TORONTO (Reuters) - Canada’s dollar punched through parity with the U.S. currency on Tuesday after the Bank of Canada abandoned its conditional commitment to keep rates steady until the end of June.
The central bank became the first in the Group of Seven countries to hint it may raise interest rates, possibly as early as June 1, as the economy heals after recession.
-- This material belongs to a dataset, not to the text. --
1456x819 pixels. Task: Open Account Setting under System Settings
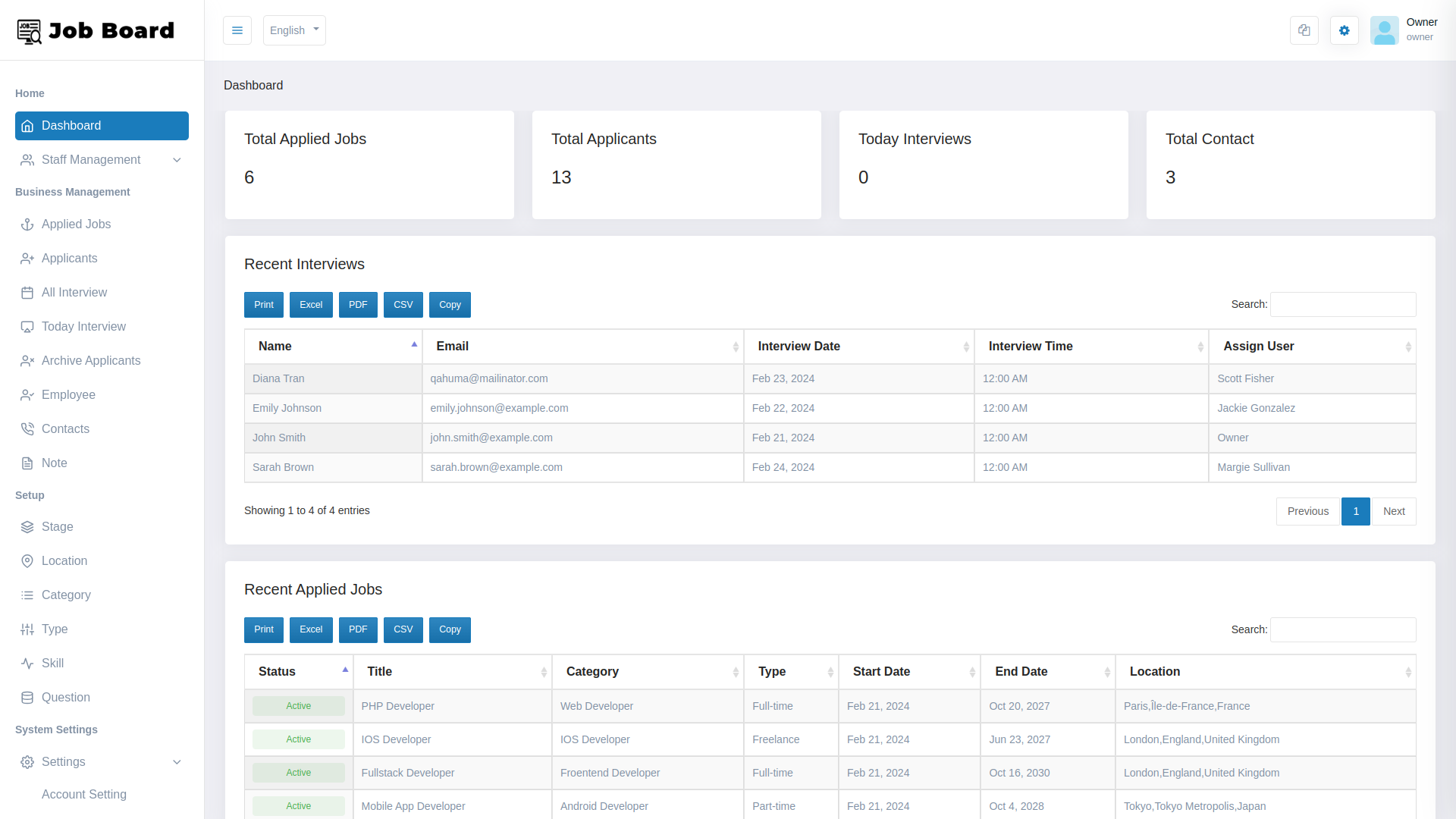(x=83, y=795)
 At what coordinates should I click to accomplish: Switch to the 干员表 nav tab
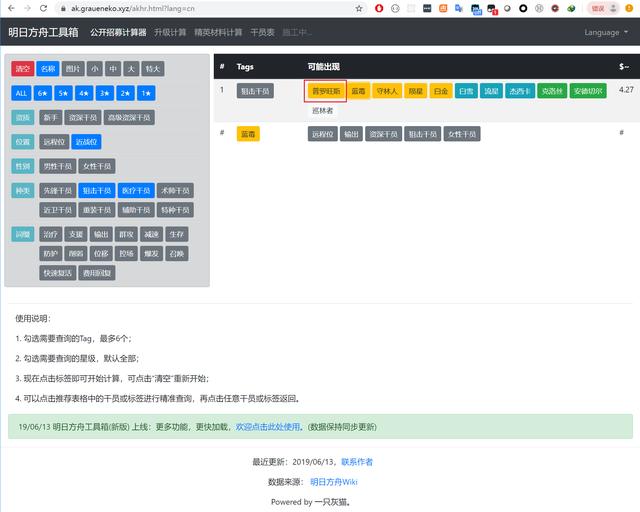click(x=264, y=32)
For now, the bank kept its key rate at its current ultra-low 0.25 percent level.
Currencies usually strengthen as interest rates rise as higher rates attract capital flows.
The bank has kept the overnight rate at the current historic low since April 2009. Until Tuesday it had pledged to hold it at that level until the end of June unless inflation strays off the bank’s desired path.
The currency rallied to a high of C$0.9970 to the U.S. dollar, or $1.0030, as the market interpreted the dropped commitment as a signal the central bank is now more likely to hike rates in June than in July, as most in the market had previously forecast.
“They have definitely left their options wide open and the market is responding appropriately,” said Doug Porter, deputy chief economist at BMO Capital Markets.
The Canadian dollar finished at C$0.9988 to the U.S. dollar, or $1.0012, its highest close since late May 2008. It also ended higher for the first time in four sessions, and was up from Monday’s close of C$1.0148 to the U.S. dollar, or 98.54 U.S. cents.
The Canadian currency was last at one-for-one footing with the greenback on April 15.
“I think Canada wins on either defensive or offensive market plays over the next year,” said Derek Holt, vice president, economics, at Scotia Capital.
“If you’re worried about political risk and sovereign default risks globally then Canada offers relative insulation against those downsides so you’d want to overweight the Canadian dollar in that scenario,” he said.
“At the same time if you think that the consensus of economists and market participants is underestimating growth and the upsides to commodities, then you would want more offensive weight in Canada.”
Yields on overnight index swaps, which trade based on expectations for the central bank’s key policy rate, edged higher after the bank’s statement was released and now suggest there is about a 93 percent chance of a June rate hike.
As well, a Reuters poll conducted on Tuesday following the statement showed most of the country’s primary securities dealers now say the Bank of Canada will raise interest rates in June instead of July.
Market watchers say focus now turns to the central bank’s Monetary Policy Report on Thursday and the release of March inflation data on Friday.
Canadian bond prices fell across the curve after the rate announcement on expectations of a higher rate environment.
Bond prices typically fall when rates are on the rise as their fixed payments look less attractive in comparison with the rising yields on other short-term investments.
“We’ve seen an across-the-board selloff with the likelihood the bank will be acting earlier and more aggressively than expected,” said BMO’s Porter.
The move lower also mimicked U.S. Treasuries, where prices retreated on Tuesday as strong earnings stalled a safe-haven rally in U.S. government debt.
The two-year government bond was down 31 Canadian cents at C$99.09 to yield 2.003 percent, while the 10-year bond fell 35 Canadian cents to C$100.37 to yield 3.702 percent.
Canadian government bonds mostly underperformed U.S. issues, with the two-year yield 99.5 basis points above its U.S. counterpart, compared with around 85 basis points the previous session.